__CONSIGNES__.
**1)** Modifiez l'article sur Novo Banco en reprenant le passage qui commence à « Cette semaine, la » et se termine à « secteur financier portugais. », avec « octobre » à la place de « septembre ».
**2)** Selon l'article sur Novo Banco, combien d'investisseurs se sont montrés intéressés pour le moment ?

__TEXTE SOURCE__.
--------------------------------------------------

Peu de repreneurs pour Novo Banco

Peu de repreneurs pour Novo Banco

VENDREDI, 29.07.2016
Agefi Suisse

Portugal. La Banque Centrale Portugaise peine à trouver preneur pour la banque-relais issue du bail-in de décembre. La normalisation est difficile.

Conrad Bertez

Cette semaine, la Banque de Portugal annonçait qu’elle déciderait de la vente de la Novo Banco en septembre. Elle continue de chercher des acquéreurs, mais le prix qu’elle demande pour la banque-relais reste trop élevé pour parvenir à un accord avec les quatre investisseurs qui se sont montrés intéressés pour le moment. La date butoir pour la vente, établie par la Commission européenne se rapproche, ce qui favorise les acheteurs en améliorant leur pouvoir de négociation, mais une vente au rabais de la Novo Banco risquerait de remettre en question la stabilité du secteur financier portugais.

--------------------------------------------------

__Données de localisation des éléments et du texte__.
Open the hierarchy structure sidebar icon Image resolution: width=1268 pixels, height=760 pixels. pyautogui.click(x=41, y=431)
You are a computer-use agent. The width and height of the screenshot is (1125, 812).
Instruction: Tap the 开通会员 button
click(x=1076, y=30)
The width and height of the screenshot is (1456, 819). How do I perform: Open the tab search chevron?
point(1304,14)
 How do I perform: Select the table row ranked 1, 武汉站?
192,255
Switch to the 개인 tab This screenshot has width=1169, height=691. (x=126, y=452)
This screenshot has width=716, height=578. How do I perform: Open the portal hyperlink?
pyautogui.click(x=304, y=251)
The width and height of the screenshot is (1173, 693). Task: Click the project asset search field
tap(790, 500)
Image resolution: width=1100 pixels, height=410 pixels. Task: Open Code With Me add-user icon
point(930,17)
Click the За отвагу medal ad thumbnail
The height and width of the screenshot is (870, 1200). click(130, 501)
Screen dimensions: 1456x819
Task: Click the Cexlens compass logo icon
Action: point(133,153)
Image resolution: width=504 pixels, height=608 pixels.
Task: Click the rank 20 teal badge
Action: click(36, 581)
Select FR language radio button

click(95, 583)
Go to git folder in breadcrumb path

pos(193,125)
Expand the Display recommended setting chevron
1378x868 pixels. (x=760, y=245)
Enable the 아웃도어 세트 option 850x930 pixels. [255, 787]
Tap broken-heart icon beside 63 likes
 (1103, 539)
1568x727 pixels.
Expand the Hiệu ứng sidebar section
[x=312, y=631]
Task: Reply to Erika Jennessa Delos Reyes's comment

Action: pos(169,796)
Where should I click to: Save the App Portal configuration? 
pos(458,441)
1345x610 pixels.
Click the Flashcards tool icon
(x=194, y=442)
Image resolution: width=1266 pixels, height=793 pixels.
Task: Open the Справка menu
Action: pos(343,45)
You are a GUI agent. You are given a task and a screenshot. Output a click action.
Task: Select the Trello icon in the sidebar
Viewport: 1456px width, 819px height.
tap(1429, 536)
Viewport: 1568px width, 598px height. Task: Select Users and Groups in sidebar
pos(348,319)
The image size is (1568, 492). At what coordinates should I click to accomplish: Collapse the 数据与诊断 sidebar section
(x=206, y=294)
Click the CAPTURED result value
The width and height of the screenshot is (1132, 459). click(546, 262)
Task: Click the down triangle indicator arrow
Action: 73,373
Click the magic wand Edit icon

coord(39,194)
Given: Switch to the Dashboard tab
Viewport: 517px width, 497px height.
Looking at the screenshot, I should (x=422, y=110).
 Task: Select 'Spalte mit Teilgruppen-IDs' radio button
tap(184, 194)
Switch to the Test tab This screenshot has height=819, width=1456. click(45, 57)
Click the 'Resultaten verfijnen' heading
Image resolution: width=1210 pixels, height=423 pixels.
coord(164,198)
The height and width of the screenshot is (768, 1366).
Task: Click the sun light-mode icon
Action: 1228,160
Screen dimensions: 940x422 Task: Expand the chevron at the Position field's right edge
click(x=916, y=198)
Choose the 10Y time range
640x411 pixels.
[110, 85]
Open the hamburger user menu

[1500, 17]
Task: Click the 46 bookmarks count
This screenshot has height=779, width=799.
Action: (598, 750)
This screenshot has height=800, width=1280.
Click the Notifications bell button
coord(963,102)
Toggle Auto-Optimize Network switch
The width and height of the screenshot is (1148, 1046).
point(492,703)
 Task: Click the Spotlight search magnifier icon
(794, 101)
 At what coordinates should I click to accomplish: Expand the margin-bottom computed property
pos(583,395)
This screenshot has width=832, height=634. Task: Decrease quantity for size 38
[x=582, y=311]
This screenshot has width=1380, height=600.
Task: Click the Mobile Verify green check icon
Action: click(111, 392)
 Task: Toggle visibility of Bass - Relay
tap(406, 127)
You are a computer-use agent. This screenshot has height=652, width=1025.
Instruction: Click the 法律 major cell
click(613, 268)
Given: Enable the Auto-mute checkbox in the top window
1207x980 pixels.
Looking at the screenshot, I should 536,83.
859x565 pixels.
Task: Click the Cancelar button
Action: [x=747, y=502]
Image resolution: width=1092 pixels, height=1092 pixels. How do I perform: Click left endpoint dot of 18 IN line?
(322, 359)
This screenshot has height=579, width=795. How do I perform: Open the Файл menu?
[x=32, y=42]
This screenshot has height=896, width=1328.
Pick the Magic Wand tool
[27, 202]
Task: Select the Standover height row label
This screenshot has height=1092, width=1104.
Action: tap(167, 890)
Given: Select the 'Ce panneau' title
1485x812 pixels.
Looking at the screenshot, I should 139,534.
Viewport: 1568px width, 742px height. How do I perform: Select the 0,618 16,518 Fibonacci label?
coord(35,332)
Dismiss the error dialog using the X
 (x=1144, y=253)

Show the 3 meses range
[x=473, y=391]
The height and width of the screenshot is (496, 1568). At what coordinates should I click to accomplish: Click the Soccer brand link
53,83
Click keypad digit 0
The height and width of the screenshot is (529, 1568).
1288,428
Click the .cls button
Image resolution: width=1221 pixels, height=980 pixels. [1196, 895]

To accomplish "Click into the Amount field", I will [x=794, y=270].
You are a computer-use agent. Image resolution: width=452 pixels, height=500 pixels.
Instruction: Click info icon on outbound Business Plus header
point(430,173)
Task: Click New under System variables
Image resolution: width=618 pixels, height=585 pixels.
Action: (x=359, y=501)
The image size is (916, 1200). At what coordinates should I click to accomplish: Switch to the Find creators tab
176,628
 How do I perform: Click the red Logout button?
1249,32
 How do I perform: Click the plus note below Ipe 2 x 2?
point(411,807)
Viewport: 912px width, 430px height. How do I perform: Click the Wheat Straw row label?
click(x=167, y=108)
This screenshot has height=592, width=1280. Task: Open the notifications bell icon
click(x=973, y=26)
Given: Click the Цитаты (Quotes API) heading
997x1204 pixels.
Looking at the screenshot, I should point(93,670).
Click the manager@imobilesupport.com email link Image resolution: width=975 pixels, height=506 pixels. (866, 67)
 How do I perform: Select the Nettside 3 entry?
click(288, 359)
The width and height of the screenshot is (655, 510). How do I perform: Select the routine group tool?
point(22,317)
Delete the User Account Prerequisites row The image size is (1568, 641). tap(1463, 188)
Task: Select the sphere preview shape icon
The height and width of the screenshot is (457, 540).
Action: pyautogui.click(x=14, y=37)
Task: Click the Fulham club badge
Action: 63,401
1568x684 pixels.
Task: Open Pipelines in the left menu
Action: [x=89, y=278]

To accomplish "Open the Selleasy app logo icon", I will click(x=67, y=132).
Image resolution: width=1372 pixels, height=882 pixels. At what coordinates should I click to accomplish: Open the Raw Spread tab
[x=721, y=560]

--------------------------------------------------

__RÉSULTATS__.
**1)**
Cette semaine, la Banque de Portugal annonçait qu’elle déciderait de la vente de la Novo Banco en octobre. Elle continue de chercher des acquéreurs, mais le prix qu’elle demande pour la banque-relais reste trop élevé pour parvenir à un accord avec les quatre investisseurs qui se sont montrés intéressés pour le moment. La date butoir pour la vente, établie par la Commission européenne se rapproche, ce qui favorise les acheteurs en améliorant leur pouvoir de négociation, mais une vente au rabais de la Novo Banco risquerait de remettre en question la stabilité du secteur financier portugais.

**2)** Quatre investisseurs.